#### Haga esto
Transcriba sin cambios el pasaje del texto sobre las huellas en la arena que va desde "En 1832 Charles" hasta "miles de años.".

----- Texto del documento

En 1719 Daniel Defoe publicaba su novela más famosa, a la que Marx considerará la matriz del pensamiento liberal individualista, sustento del capitalismo. Aún recuerdo la conmoción que significó su lectura, siendo niño, sobre todo cuando se produce la aparición de la huella en la arena. Al estupefacto Robinson, cuyas minuciosas aventuras de sobreviviente solitario seguí página a página en los demorados volúmenes traducidos por Cortázar, le revelaron la existencia de un otro hasta entonces inconcebible. Los años de aislamiento parecían definitivos cuando de repente la presencia de Viernes, al que, como buen inglés, no vaciló en esclavizar, le abría un horizonte de esperanza y temor. Era toda una definición que solo más tarde pude descrifrar: el otro, para el pensamiento liberal, solo es objeto de sujeción y desprecio; toda comunidad es una pesadilla, un infierno imposible que debe ser conjurado.

En 1832 Charles Darwin exploró la zona de Punta Alta, Monte Hermoso y Pehuén-Co, donde comenzaría a imaginar su teoría de la evolución de las especies a partir de los restos de animales extintos que recolectó en las dunas. Pero aún la naturaleza no había hecho el laboreo que solo un siglo y medio más tarde revelaría en la misma zona un sitio arqueológico impresionante, único en el mundo, que le hubiera suscitado más de una reflexión. En 1986, mientras paseaba por las mismas playas, la paleontóloga bahiense Teresa Manera dio, como Robinson Crusoe, con el rastro dejado por centenares de animales y seres humanos en la arena. Una sudestada había barrido la costa poniendo al descubierto varios kilómetros de huellas que habían permanecido cubiertas por capas de sedimentos durante miles de años.

----------
----- Información proporcionada

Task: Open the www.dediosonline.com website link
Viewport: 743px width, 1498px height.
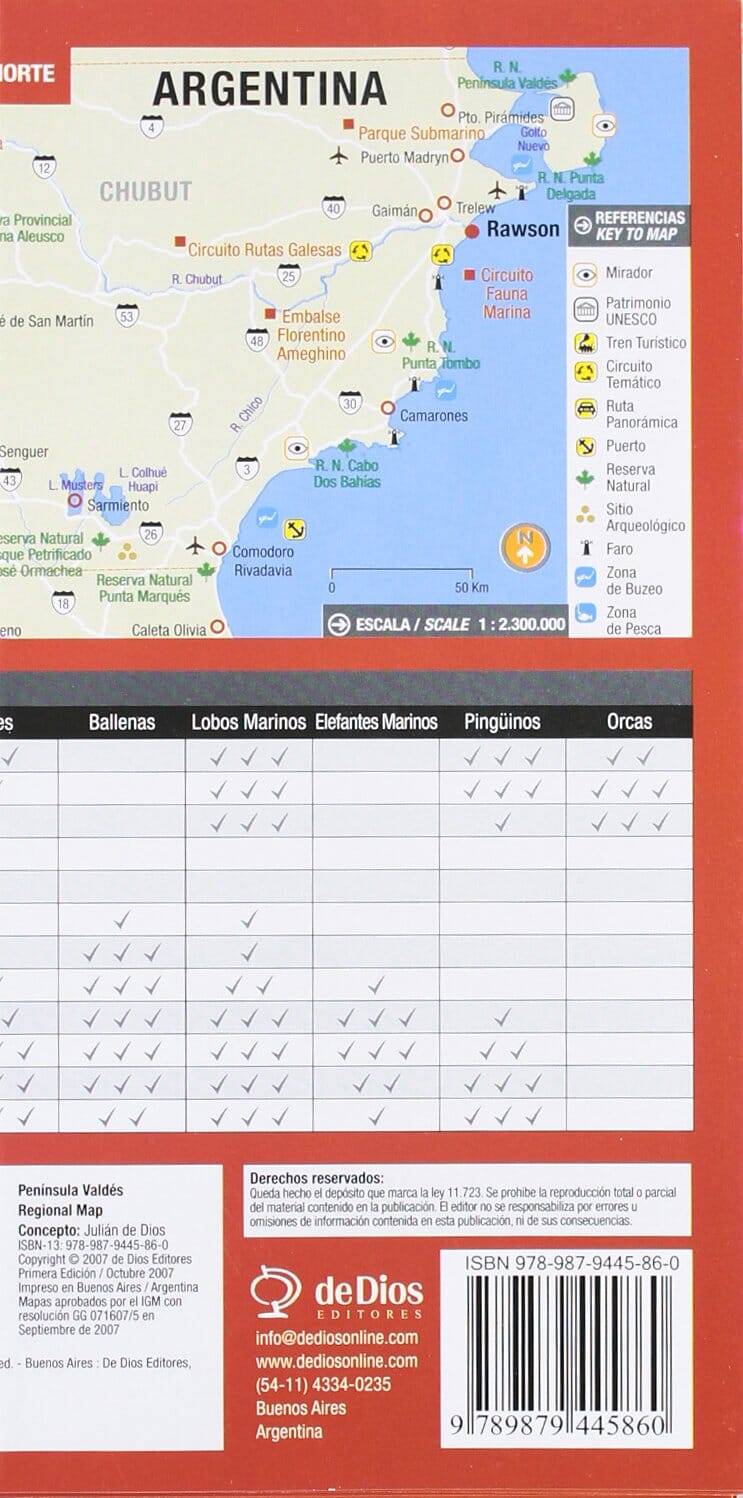Action: pyautogui.click(x=336, y=1361)
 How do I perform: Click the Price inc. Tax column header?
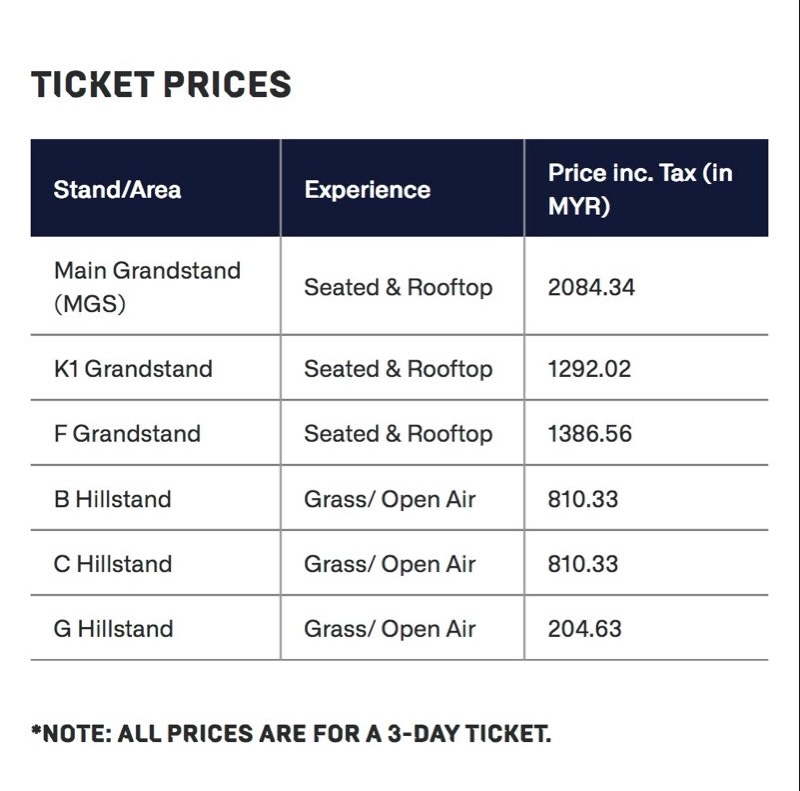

----------

#### Respuesta del ejercicio
En 1832 Charles Darwin exploró la zona de Punta Alta, Monte Hermoso y Pehuén-Co, donde comenzaría a imaginar su teoría de la evolución de las especies a partir de los restos de animales extintos que recolectó en las dunas. Pero aún la naturaleza no había hecho el laboreo que solo un siglo y medio más tarde revelaría en la misma zona un sitio arqueológico impresionante, único en el mundo, que le hubiera suscitado más de una reflexión. En 1986, mientras paseaba por las mismas playas, la paleontóloga bahiense Teresa Manera dio, como Robinson Crusoe, con el rastro dejado por centenares de animales y seres humanos en la arena. Una sudestada había barrido la costa poniendo al descubierto varios kilómetros de huellas que habían permanecido cubiertas por capas de sedimentos durante miles de años.